• OBJECTIF DE L'EXERCICE
Poursuivez la catéchèse ci-dessous sur « l'Emmanuel, Dieu avec nous » en reprenant immédiatement après sa dernière phrase.

• TEXTE
○ ○ ○ ○ ○
Mercredi 16 août 2000

 


Le thème qui nous est proposé pour cette première catéchèse est "l'Emmanuel, Dieu avec nous". Il s'agit en substance du thème souhaité par le Saint-Père lui-même pour la XVème Journée mondiale de la Jeunesse et Jubilé des jeunes. Le Pape a écrit dans son Message du 29 juin 1999:  "J'ai choisi comme thème la phrase incisive avec laquelle l'Apôtre Jean exprime le mystère très haut de Dieu fait homme:  "Le Verbe s'est fait chair et il a habité parmi nous" (Jn 1, 14)" (cf. ORLF n. 28 du 13/07/99). Jean-Paul II a illustré ce thème avec une immense profondeur et vigueur dans le discours qu'il vous a adressé  hier soir place Saint-Pierre, consacré au prologue de l'Evangile de saint Jean.
○ ○ ○ ○ ○
• DONNÉES FOURNIES

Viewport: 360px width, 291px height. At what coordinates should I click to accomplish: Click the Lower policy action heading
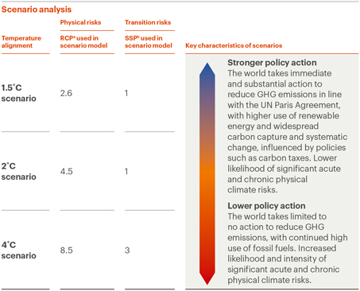click(x=266, y=206)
○ ○ ○ ○ ○
• RÉPONSE FINALE
1. Nous pouvons à présent commencer par quelques réflexions sur la présence commune de Dieu dans toutes les choses:  omniprésence, présence d'immensité. Dieu est ainsi présent également dans l'homme. Comme le disait saint Paul à l'aréopage (Athènes):  "...aussi bien n'est-elle pas loin de chacun de nous. C'est en elle en effet que nous avons la vie, le mouvement et l'être" (Ac 17, 27-28).

Cette présence est un aspect du fait que Dieu est Créateur et Providence. Dieu maintient et soutient la création"; "Dieu agit en tout agir de ses créatures; c'est une vérité inséparable de la foi en Dieu le Créateur. Il est la cause première qui opère dans et par les causes secondes" (cf. CEC., nn. 300sq).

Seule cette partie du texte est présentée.